Innanzitutto, non distingue tra la fattispecie penale prevista dal codice penale a carico di "chiunque" (tecnicamente è un reato generico che contiene specifici elementi, tra cui la condotta violenta) e il reato "proprio" (ovvero, previsto in modo specifico per il solo Presidente della repubblica) prefigurato in costituzione (in tal caso non c'è specificazione degli elementi. Tutto viene lasciato all'interpretazione del Parlamento e della Corte costituzionale, così come per l'altra ipotesi dell'alto tradimento).
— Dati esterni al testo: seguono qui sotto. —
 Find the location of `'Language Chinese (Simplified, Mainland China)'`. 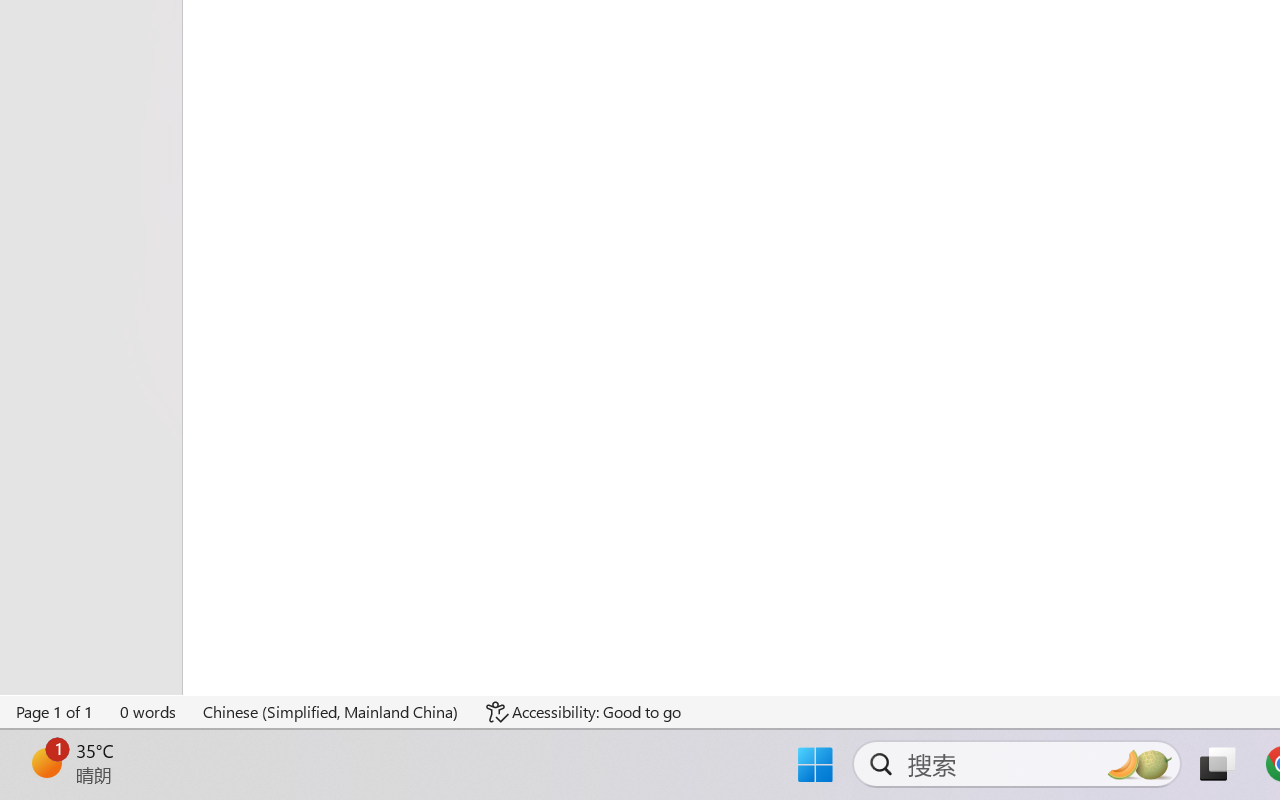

Nel caso dell'articolo 283 c.p. l'azione penale è esercitata dal p.m. A giudicare è la magistratura ordinaria.
Nel caso dell'art. 90 cost. l'azione penale, per così dire, viene esercitata dal Parlamento in seduta comune attraverso la messa in stato d'accusa. A giudicare è la Corte costituzionale.
Occorre sottolineare che l'art. 90 cost. parla di responsabilità per attentato alla costituzione del Presidente "per gli atti compiuti nell'esercizio delle sue funzioni". Come si vede, non si riferisce agli atti violenti richiesti dall'art. 283 c.p. per chiunque.
Per quanto riguarda il potere di nomina dei ministri (o del presidente del consiglio incaricato), la sua delimitazione non deve essere ricercata nei precedenti, giacchè è nettamente delineata dal sistema costituzionale, atteso che il nostro è un sistema parlamentare e non presidenziale. E su questo hanno scritto numerosi costituzionalisti. Certe prassi e certi precedenti hanno chiaramente forzato il dettato costituzionale. Ma non è su questo che si può fondare una corretta applicazione della Costituzione.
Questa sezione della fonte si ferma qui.